Dzień wcześniej zbliżone prognozy przedstawił Międzynarodowy Fundusz Walutowy. Ekonomiści tej instytucji oczekują, że w tym roku polski PKB urośnie o 3,1 proc., a w 2017 r. o 3,4 proc. W kwietniu spodziewali się wzrostu w tempie – odpowiednio – 3,5 i 3,7 proc.
Spośród komercyjnych instytucji finansowych, prognozy dla polskiej gospodarki obniżył ostatnio bank HSBC. Analitycy brytyjskiego kredytodawcy spodziewają się wzrostu PKB Polski w 2016 r. o 3,2 proc., zamiast o 3,4 proc., a w 2017 r. o 3,3 proc. zamiast 3,4 proc.

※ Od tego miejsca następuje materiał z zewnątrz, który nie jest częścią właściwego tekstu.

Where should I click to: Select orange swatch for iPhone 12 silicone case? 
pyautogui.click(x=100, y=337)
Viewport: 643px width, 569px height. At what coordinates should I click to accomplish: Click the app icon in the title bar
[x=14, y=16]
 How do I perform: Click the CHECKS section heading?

Te rewizje nie są dużym zaskoczeniem. Ich źródłem jest załamanie w inwestycjach, widoczne w pierwszych dwóch kwartałach br., na które większość polskich ekonomistów już zareagowała. Pierwsze prognozy sugerujące, że wzrost PKB w tym roku będzie bliższy 3 proc., zamiast 4 proc., jak wydawało się na przełomie roku, pojawiły się na początku lipca.

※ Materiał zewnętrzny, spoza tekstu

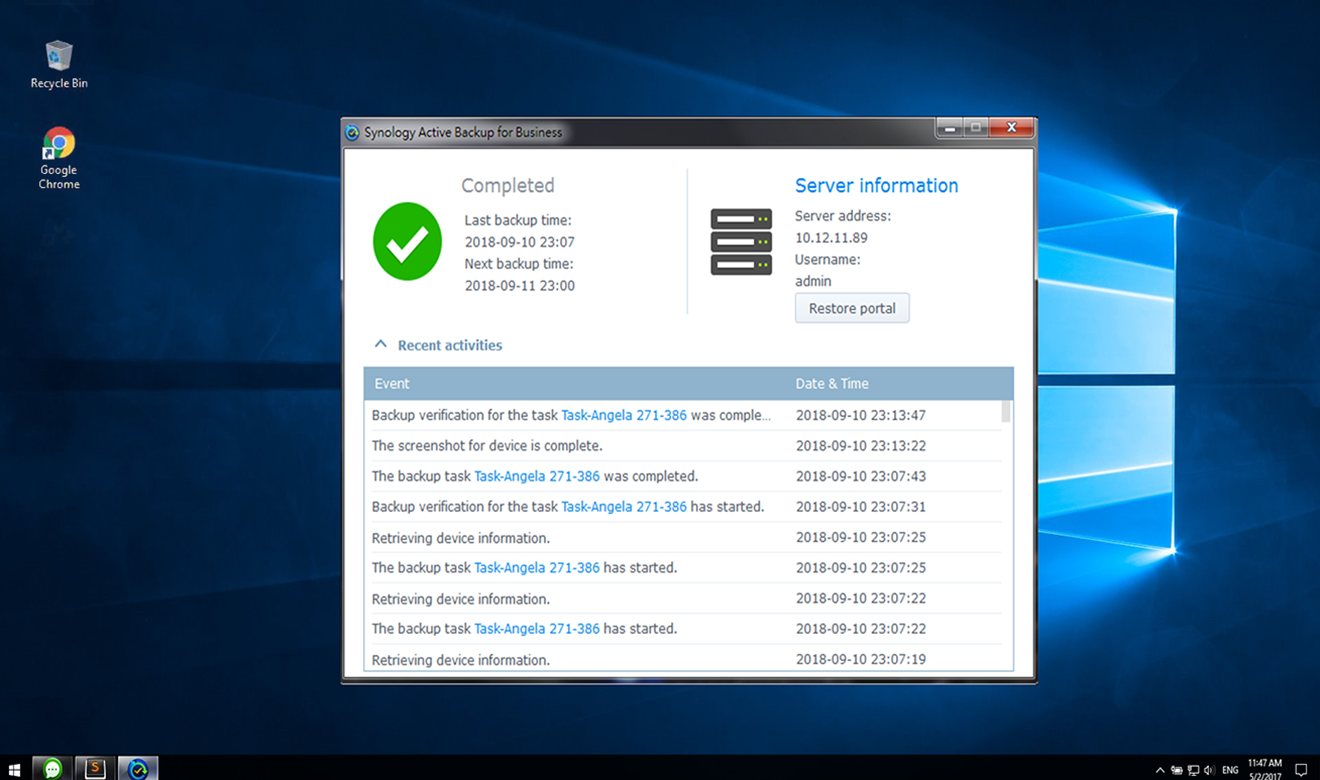This screenshot has height=780, width=1320.
Task: Switch keyboard language via ENG indicator
Action: [x=1230, y=769]
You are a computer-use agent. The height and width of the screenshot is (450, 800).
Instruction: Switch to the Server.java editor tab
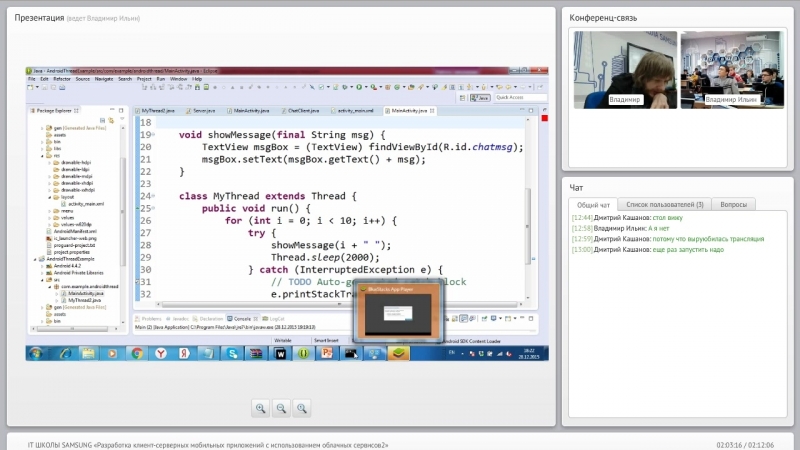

- Solidny wzrost konsumpcji prywatnej podtrzymywany przez dobrą sytuację na rynku pracy, tani kredyt czy program Rodzina 500+ napędzają wzrost gospodarczy w Polsce. Z kolei niższa absorpcja funduszy z Unii Europejskiej oraz niepewność w polityce regulacyjnej nie służą inwestycjom. Niektórzy przedsiębiorcy mogą nie wiedzieć, w jaką stronę zmierzają poszczególne reformy stąd część z nich wstrzymuje się z decyzjami inwestycyjnymi – powiedział w środę Leszek Kąsek, starszy ekonomista w warszawskim biurze Banku Światowego.